T-Test Analysis

#1
Hello, for a course I am taking, I need to understand superficially an applied statistical approach in a research paper.
https://www.pnas.org/content/pnas/116/21/10250.full.pdf
The hyperlink above was the article I selected in which it dealt with a descriptive statistical approach of using peripheral blood mononuclear cell (PBMC) as a biomarker for the diagnosis of chronic fatigue syndrome. The analysis of 40 patients, 20 with CFS and 20 controlled, was done using a T-test that calculated the P-value of percent change in impedance between the plateau and both the baseline and minimum when the PBMC was exposed to a stressor. The P-value calculated were 7.72E-9 when looking at the percent change between the minimum to the plateau and a 4.48E-9 P-value for the percent change between baseline and plateau. The lower the P-value the more likely it is that you can reject the null hypothesis and the higher the value you would fail to reject the null hypothesis, and it would be more likely that there was not any difference between the values. In this case, the P-values are quite small indicating that there is a statistical difference.
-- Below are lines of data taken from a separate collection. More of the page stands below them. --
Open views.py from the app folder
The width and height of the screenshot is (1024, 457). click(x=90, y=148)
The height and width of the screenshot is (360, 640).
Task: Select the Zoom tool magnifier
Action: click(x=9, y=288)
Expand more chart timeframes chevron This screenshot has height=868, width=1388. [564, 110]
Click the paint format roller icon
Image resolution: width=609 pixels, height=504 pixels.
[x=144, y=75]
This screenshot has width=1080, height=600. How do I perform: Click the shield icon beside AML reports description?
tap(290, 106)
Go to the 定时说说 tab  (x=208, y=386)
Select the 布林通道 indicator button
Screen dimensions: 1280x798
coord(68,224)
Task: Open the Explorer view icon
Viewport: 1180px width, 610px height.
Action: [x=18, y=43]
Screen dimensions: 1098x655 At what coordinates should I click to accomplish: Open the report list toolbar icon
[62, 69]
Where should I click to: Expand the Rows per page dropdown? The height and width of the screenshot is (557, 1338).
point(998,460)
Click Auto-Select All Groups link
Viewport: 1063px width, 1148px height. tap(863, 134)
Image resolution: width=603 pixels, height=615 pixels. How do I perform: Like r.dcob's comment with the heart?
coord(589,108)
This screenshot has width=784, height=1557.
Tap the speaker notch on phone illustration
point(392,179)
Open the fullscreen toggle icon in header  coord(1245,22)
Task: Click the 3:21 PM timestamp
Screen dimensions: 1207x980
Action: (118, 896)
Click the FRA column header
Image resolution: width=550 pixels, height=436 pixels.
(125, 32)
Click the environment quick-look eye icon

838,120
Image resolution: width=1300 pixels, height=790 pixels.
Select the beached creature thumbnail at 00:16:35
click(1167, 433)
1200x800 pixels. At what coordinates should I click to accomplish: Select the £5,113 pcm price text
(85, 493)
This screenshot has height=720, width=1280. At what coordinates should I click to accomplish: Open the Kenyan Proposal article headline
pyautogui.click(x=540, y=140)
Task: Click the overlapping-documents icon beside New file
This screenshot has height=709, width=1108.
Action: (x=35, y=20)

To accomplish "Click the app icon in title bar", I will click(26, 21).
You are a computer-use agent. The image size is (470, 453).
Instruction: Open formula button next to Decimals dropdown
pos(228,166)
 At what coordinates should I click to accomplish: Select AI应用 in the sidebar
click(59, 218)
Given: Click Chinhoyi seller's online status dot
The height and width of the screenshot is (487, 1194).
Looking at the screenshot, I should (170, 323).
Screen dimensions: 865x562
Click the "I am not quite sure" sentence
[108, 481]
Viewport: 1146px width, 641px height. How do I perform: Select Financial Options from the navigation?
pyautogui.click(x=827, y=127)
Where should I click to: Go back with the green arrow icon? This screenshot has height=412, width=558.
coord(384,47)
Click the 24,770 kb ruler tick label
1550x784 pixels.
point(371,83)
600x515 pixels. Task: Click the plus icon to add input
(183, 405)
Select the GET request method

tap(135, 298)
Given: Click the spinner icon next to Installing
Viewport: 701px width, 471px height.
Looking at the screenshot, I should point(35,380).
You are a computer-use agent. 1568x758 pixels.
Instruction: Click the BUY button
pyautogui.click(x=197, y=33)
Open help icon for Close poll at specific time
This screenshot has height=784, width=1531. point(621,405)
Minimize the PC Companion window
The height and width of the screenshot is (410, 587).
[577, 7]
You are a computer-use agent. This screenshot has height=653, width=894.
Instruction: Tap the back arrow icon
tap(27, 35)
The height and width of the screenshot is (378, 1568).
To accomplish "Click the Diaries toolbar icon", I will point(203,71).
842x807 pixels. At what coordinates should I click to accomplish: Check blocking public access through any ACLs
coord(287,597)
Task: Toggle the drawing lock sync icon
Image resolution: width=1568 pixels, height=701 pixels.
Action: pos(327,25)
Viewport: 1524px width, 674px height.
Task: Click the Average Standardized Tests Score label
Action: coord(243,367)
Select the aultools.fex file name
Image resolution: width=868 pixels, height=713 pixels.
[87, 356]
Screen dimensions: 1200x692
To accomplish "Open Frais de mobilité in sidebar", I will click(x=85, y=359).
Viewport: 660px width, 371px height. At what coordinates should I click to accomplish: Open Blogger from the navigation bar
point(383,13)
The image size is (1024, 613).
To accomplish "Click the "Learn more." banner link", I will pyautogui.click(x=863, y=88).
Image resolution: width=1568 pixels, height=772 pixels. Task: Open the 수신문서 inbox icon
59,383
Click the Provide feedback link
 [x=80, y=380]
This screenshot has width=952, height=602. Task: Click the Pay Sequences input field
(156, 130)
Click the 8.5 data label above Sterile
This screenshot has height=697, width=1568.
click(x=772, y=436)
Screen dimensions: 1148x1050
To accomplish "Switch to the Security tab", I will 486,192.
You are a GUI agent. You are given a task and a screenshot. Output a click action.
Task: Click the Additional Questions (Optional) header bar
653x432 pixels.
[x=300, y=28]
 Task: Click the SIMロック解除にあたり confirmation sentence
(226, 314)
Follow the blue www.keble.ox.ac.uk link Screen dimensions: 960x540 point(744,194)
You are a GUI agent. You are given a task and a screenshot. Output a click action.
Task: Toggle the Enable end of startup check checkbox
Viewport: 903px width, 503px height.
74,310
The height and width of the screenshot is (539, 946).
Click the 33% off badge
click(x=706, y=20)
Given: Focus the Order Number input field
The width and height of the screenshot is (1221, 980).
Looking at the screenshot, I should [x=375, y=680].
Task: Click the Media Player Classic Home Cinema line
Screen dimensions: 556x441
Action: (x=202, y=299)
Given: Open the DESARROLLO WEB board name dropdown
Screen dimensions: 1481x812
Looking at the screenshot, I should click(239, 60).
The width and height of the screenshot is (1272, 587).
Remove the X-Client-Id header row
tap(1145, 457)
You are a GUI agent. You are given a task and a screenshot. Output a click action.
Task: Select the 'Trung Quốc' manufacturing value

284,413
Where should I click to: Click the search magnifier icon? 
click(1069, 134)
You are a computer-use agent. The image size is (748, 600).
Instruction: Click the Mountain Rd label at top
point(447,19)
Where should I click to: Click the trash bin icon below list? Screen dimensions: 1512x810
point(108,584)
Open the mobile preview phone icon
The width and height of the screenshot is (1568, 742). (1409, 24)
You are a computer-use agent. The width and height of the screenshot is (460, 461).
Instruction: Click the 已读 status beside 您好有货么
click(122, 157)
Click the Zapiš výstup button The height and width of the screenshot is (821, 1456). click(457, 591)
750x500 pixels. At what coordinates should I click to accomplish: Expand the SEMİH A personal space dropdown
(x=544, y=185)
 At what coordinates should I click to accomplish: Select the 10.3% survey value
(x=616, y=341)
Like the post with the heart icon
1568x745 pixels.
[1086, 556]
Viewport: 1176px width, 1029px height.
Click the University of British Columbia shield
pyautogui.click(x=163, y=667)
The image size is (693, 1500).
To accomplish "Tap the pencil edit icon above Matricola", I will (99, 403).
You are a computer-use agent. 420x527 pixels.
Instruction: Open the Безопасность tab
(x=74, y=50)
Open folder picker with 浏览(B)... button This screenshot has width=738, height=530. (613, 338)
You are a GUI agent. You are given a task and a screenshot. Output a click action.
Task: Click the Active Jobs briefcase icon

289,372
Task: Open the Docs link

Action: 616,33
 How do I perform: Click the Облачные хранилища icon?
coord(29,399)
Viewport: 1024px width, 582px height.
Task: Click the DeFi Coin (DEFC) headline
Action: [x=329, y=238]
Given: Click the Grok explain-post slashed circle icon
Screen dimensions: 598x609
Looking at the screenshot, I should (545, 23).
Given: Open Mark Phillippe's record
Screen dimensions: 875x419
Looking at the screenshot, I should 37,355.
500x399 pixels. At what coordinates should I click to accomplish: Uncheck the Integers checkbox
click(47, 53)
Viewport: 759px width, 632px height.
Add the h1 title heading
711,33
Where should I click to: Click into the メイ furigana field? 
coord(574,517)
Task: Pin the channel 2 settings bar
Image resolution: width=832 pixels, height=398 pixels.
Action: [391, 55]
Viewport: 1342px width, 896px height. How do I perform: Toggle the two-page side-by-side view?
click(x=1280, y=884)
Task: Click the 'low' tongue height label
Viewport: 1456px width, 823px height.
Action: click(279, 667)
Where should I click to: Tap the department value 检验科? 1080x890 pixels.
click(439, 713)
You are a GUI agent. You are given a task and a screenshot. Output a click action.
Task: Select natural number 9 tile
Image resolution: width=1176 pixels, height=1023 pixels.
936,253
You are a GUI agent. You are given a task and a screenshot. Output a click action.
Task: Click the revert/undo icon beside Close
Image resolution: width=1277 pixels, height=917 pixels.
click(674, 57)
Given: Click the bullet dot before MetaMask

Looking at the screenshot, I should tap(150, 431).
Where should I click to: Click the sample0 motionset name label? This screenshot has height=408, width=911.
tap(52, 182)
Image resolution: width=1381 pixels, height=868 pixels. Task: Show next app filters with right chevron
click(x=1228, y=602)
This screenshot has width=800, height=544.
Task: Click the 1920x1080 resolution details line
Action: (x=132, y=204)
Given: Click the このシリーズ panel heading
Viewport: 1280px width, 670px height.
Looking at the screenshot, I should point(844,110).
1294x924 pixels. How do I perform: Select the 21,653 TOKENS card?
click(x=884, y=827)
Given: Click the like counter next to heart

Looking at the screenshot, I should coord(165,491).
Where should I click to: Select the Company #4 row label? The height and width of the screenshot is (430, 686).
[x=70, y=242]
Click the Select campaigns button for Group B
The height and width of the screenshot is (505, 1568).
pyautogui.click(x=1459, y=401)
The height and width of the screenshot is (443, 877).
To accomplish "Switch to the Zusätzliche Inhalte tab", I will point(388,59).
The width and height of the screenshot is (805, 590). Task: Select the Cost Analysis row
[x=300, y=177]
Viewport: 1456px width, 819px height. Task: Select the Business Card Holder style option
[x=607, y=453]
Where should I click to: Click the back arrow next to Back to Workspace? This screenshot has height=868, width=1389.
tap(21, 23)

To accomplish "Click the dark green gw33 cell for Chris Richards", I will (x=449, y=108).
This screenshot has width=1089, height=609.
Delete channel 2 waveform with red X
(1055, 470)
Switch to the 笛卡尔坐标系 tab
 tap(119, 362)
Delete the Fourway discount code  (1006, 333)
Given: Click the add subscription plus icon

However, a statistical difference shouldn’t be enough to indicate if the data is applicable in a healthcare setting. Therefore, it would be important to look at the clinical values as well as more research before determining if it should be used as a diagnostic test for CFS. I wanted to make sure my understanding of the statistical approach is correct.
@hlsmith
 

hlsmith

Less is more. Stay pure. Stay poor.
#2
@BClemenson - this is interesting. Was there a large difference reported between groups and did they place confidence intervals around the difference? Lastly, rhetorically, what value should be excluded from the confidence interval for a difference? I will note, not having looked at the article, with a sample of only around 40 subjects and such a small pvalue - one would have to imagine the difference between groups most be fairly large. Also the standard deviations (dispersion) around the means must not be too large, because if they were, it becomes difficult to say the two mean values may not be different.